BoundaryPermission type (on post responses)

GraphQL response mirrors the internal model. REST translates to Mastodon's QuoteApproval shape.

# Mirrors BoundaryPermissionInput — one BoundaryPermission per permission (verb or role) on the post's ACL
type Subject {
  id: String!
  label: String   # resolved from boundaries config when this field is selected
}

type BoundaryPermission {
  permission: String!  # mirrors BoundaryPermissionInput.permission — verb slug or role name
  can: [Subject]       # mirrors BoundaryPermissionInput.can; Subject.label populated by resolver on demand
  cannot: [Subject]    # mirrors BoundaryPermissionInput.cannot
  current_user_grant: Boolean   # effective grant for the requesting user (true/false/null)
  # "manual" approval is expressed as a separate BoundaryPermission where permission = "request"
}

Added to post/activity response as context: AnyContext (union — query specific fields with inline fragments, e.g. context { ... on Category { id } ... on Other { id } }; resolver returns preloaded struct or a %{id: context_id} stub resolved as :other — no DB load when only the id is needed) and permission_grants: [BoundaryPermission].
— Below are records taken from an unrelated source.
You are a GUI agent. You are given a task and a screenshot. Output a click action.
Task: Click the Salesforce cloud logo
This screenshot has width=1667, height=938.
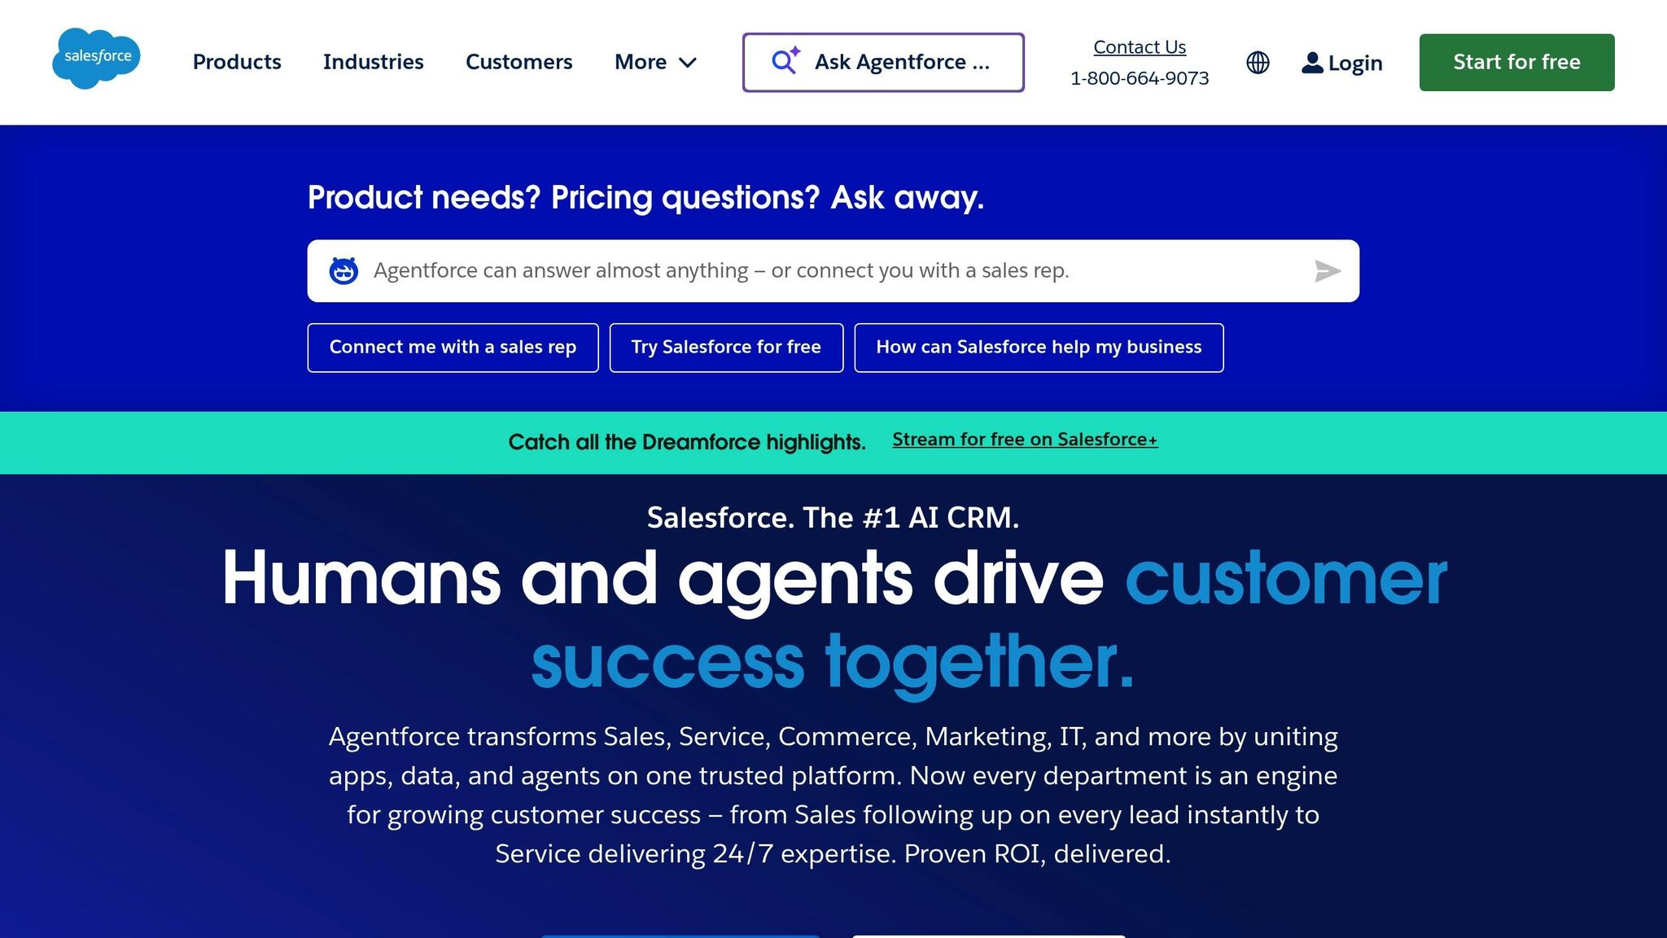(x=96, y=58)
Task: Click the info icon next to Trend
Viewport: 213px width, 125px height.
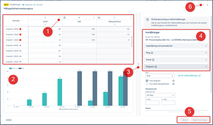Action: click(x=153, y=60)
Resolver (extensions/bonfire_social/lib/api/social_api_graphql.ex) calls Bonfire.Boundaries.VerbGrants.transform_to_verb_grants_format/1 on the post's ACL — the same logic as the UI boundary editor, moved to a shared context module. Subject.label is resolved from boundaries.visibility_labels config when the field is selected (no extra DB query).

REST serialises permission_grants into Mastodon QuoteApproval-shaped fields (reply_approval, announce_approval, like_approval, quote_approval): can → automatic, cannot → denied. The manual field in each approval object is derived from the BoundaryPermission where permission = "request"'s can list for the same interaction.